● **Exercise**
Please print every record below exactly as it reads.

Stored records
- - -

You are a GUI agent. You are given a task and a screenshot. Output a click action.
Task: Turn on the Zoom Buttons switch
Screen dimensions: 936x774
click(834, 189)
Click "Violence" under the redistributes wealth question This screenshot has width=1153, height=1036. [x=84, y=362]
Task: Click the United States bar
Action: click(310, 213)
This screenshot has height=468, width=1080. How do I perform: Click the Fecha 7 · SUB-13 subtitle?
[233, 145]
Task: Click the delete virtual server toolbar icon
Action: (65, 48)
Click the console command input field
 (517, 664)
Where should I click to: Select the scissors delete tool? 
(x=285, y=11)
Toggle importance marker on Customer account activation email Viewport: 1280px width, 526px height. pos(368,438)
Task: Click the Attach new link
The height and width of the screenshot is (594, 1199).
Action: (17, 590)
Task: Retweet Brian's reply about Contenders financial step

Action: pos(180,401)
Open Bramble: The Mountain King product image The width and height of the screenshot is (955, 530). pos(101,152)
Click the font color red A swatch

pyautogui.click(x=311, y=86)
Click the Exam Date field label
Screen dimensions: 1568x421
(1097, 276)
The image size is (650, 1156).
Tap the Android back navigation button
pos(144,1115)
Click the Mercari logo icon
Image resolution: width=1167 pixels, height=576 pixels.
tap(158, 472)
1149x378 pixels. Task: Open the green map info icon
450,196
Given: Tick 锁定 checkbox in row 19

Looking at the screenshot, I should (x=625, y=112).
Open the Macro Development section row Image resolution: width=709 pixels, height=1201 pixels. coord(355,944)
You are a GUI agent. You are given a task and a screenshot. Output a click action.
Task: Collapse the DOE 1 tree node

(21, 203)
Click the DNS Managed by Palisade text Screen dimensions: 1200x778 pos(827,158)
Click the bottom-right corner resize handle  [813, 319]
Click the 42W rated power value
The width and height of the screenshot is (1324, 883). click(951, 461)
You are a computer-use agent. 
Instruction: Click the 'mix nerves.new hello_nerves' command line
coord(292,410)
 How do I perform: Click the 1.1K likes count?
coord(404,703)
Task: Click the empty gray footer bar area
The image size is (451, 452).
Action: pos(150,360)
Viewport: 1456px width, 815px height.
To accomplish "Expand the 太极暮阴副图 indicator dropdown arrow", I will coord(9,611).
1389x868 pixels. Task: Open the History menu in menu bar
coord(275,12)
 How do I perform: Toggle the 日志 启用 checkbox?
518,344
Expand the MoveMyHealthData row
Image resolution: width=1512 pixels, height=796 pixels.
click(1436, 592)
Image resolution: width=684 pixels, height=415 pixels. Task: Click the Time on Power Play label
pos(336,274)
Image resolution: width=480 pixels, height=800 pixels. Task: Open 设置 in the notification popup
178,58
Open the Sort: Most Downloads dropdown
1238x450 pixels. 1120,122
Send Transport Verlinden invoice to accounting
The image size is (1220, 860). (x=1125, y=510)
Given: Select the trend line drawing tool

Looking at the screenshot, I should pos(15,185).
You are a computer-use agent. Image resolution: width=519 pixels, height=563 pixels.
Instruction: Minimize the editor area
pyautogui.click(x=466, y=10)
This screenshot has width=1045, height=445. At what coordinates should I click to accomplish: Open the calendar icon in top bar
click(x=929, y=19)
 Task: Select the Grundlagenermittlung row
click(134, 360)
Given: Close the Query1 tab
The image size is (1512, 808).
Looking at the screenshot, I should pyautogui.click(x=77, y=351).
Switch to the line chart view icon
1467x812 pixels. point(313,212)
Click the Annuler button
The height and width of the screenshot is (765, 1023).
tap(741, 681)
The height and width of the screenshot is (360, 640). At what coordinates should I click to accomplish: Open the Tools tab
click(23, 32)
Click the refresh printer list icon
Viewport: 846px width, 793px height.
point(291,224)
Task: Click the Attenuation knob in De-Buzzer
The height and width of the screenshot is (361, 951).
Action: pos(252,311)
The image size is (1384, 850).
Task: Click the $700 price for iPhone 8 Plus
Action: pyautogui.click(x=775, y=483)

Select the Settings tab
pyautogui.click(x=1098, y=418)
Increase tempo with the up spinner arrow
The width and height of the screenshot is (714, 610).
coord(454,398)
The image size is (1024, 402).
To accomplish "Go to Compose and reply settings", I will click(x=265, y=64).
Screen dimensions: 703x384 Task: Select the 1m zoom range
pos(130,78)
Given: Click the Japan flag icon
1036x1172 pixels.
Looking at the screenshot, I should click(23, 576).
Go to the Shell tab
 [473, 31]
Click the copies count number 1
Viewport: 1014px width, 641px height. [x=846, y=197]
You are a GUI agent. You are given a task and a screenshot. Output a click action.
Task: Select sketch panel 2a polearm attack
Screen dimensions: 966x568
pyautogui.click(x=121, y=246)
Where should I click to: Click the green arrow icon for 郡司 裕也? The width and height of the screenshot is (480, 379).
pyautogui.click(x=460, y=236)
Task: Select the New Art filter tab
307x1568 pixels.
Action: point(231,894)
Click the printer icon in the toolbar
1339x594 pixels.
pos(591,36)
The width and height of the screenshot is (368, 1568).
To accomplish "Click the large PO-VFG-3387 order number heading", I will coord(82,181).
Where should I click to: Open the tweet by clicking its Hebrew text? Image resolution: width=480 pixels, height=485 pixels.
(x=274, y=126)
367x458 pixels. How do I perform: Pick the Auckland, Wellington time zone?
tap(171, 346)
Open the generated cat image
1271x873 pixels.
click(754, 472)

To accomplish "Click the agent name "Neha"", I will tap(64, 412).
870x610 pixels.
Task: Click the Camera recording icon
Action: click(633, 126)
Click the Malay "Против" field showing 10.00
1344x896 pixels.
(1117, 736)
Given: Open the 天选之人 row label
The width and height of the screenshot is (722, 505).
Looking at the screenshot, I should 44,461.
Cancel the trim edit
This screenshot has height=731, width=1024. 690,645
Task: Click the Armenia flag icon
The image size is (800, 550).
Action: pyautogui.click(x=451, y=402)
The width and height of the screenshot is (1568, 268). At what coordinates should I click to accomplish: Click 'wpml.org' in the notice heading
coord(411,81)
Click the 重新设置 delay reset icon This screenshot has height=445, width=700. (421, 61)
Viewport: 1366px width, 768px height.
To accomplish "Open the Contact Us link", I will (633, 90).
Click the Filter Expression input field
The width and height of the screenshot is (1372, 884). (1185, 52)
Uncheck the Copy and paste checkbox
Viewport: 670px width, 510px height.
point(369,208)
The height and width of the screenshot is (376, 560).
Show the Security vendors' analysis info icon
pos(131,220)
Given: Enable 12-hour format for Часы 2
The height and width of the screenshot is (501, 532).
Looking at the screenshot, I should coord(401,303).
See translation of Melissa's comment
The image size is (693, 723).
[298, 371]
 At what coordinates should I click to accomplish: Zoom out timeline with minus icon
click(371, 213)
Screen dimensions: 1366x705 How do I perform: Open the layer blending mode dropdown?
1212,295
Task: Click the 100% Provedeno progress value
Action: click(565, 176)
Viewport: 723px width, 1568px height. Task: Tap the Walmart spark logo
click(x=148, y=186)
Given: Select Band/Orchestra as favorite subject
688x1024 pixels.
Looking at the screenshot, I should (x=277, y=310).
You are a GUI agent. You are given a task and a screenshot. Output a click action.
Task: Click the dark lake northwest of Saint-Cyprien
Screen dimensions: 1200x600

- - -

● **Reply to the exercise**
You are a GUI agent. You are given a task and a screenshot. Output a click action.
Task: Turn on the Zoom Buttons switch
Screen dimensions: 936x774
click(834, 189)
Click "Violence" under the redistributes wealth question This screenshot has width=1153, height=1036. [x=84, y=362]
Task: Click the United States bar
Action: click(310, 213)
This screenshot has height=468, width=1080. How do I perform: Click the Fecha 7 · SUB-13 subtitle?
[233, 145]
Task: Click the delete virtual server toolbar icon
Action: (65, 48)
Click the console command input field
 (517, 664)
Where should I click to: Select the scissors delete tool? 
(x=285, y=11)
Toggle importance marker on Customer account activation email Viewport: 1280px width, 526px height. pos(368,438)
Task: Click the Attach new link
The height and width of the screenshot is (594, 1199).
Action: (17, 590)
Task: Retweet Brian's reply about Contenders financial step

Action: pos(180,401)
Open Bramble: The Mountain King product image The width and height of the screenshot is (955, 530). pos(101,152)
Click the font color red A swatch

pyautogui.click(x=311, y=86)
Click the Exam Date field label
Screen dimensions: 1568x421
(1097, 276)
The image size is (650, 1156).
Tap the Android back navigation button
pos(144,1115)
Click the Mercari logo icon
Image resolution: width=1167 pixels, height=576 pixels.
tap(158, 472)
1149x378 pixels. Task: Open the green map info icon
450,196
Given: Tick 锁定 checkbox in row 19

Looking at the screenshot, I should (x=625, y=112).
Open the Macro Development section row Image resolution: width=709 pixels, height=1201 pixels. coord(355,944)
You are a GUI agent. You are given a task and a screenshot. Output a click action.
Task: Collapse the DOE 1 tree node

(21, 203)
Click the DNS Managed by Palisade text Screen dimensions: 1200x778 pos(827,158)
Click the bottom-right corner resize handle  [813, 319]
Click the 42W rated power value
The width and height of the screenshot is (1324, 883). click(951, 461)
You are a computer-use agent. 
Instruction: Click the 'mix nerves.new hello_nerves' command line
coord(292,410)
 How do I perform: Click the 1.1K likes count?
coord(404,703)
Task: Click the empty gray footer bar area
The image size is (451, 452).
Action: pos(150,360)
Viewport: 1456px width, 815px height.
To accomplish "Expand the 太极暮阴副图 indicator dropdown arrow", I will coord(9,611).
1389x868 pixels. Task: Open the History menu in menu bar
coord(275,12)
 How do I perform: Toggle the 日志 启用 checkbox?
518,344
Expand the MoveMyHealthData row
Image resolution: width=1512 pixels, height=796 pixels.
click(1436, 592)
Image resolution: width=684 pixels, height=415 pixels. Task: Click the Time on Power Play label
pos(336,274)
Image resolution: width=480 pixels, height=800 pixels. Task: Open 设置 in the notification popup
178,58
Open the Sort: Most Downloads dropdown
1238x450 pixels. 1120,122
Send Transport Verlinden invoice to accounting
The image size is (1220, 860). (x=1125, y=510)
Given: Select the trend line drawing tool

Looking at the screenshot, I should pos(15,185).
You are a computer-use agent. Image resolution: width=519 pixels, height=563 pixels.
Instruction: Minimize the editor area
pyautogui.click(x=466, y=10)
This screenshot has width=1045, height=445. At what coordinates should I click to accomplish: Open the calendar icon in top bar
click(x=929, y=19)
 Task: Select the Grundlagenermittlung row
click(134, 360)
Given: Close the Query1 tab
The image size is (1512, 808).
Looking at the screenshot, I should pyautogui.click(x=77, y=351).
Switch to the line chart view icon
1467x812 pixels. point(313,212)
Click the Annuler button
The height and width of the screenshot is (765, 1023).
tap(741, 681)
The height and width of the screenshot is (360, 640). At what coordinates should I click to accomplish: Open the Tools tab
click(23, 32)
Click the refresh printer list icon
Viewport: 846px width, 793px height.
point(291,224)
Task: Click the Attenuation knob in De-Buzzer
The height and width of the screenshot is (361, 951).
Action: pos(252,311)
The image size is (1384, 850).
Task: Click the $700 price for iPhone 8 Plus
Action: pyautogui.click(x=775, y=483)

Select the Settings tab
pyautogui.click(x=1098, y=418)
Increase tempo with the up spinner arrow
The width and height of the screenshot is (714, 610).
coord(454,398)
The image size is (1024, 402).
To accomplish "Go to Compose and reply settings", I will click(x=265, y=64).
Screen dimensions: 703x384 Task: Select the 1m zoom range
pos(130,78)
Given: Click the Japan flag icon
1036x1172 pixels.
Looking at the screenshot, I should click(23, 576).
Go to the Shell tab
 [473, 31]
Click the copies count number 1
Viewport: 1014px width, 641px height. [x=846, y=197]
You are a GUI agent. You are given a task and a screenshot. Output a click action.
Task: Select sketch panel 2a polearm attack
Screen dimensions: 966x568
pyautogui.click(x=121, y=246)
Where should I click to: Click the green arrow icon for 郡司 裕也? The width and height of the screenshot is (480, 379).
pyautogui.click(x=460, y=236)
Task: Select the New Art filter tab
307x1568 pixels.
Action: point(231,894)
Click the printer icon in the toolbar
1339x594 pixels.
pos(591,36)
The width and height of the screenshot is (368, 1568).
To accomplish "Click the large PO-VFG-3387 order number heading", I will coord(82,181).
Where should I click to: Open the tweet by clicking its Hebrew text? Image resolution: width=480 pixels, height=485 pixels.
(x=274, y=126)
367x458 pixels. How do I perform: Pick the Auckland, Wellington time zone?
tap(171, 346)
Open the generated cat image
1271x873 pixels.
click(754, 472)

To accomplish "Click the agent name "Neha"", I will tap(64, 412).
870x610 pixels.
Task: Click the Camera recording icon
Action: click(633, 126)
Click the Malay "Против" field showing 10.00
1344x896 pixels.
(1117, 736)
Given: Open the 天选之人 row label
The width and height of the screenshot is (722, 505).
Looking at the screenshot, I should 44,461.
Cancel the trim edit
This screenshot has height=731, width=1024. 690,645
Task: Click the Armenia flag icon
The image size is (800, 550).
Action: pyautogui.click(x=451, y=402)
The width and height of the screenshot is (1568, 268). At what coordinates should I click to accomplish: Click 'wpml.org' in the notice heading
coord(411,81)
Click the 重新设置 delay reset icon This screenshot has height=445, width=700. (421, 61)
Viewport: 1366px width, 768px height.
To accomplish "Open the Contact Us link", I will (633, 90).
Click the Filter Expression input field
The width and height of the screenshot is (1372, 884). (1185, 52)
Uncheck the Copy and paste checkbox
Viewport: 670px width, 510px height.
point(369,208)
The height and width of the screenshot is (376, 560).
Show the Security vendors' analysis info icon
pos(131,220)
Given: Enable 12-hour format for Часы 2
The height and width of the screenshot is (501, 532).
Looking at the screenshot, I should coord(401,303).
See translation of Melissa's comment
The image size is (693, 723).
[298, 371]
 At what coordinates should I click to accomplish: Zoom out timeline with minus icon
click(371, 213)
Screen dimensions: 1366x705 How do I perform: Open the layer blending mode dropdown?
1212,295
Task: Click the 100% Provedeno progress value
Action: click(565, 176)
Viewport: 723px width, 1568px height. Task: Tap the Walmart spark logo
click(x=148, y=186)
Given: Select Band/Orchestra as favorite subject
688x1024 pixels.
Looking at the screenshot, I should (x=277, y=310).
You are a GUI agent. You are given a task and a screenshot. Output a click action.
Task: Click the dark lake northwest of Saint-Cyprien
Screen dimensions: 1200x600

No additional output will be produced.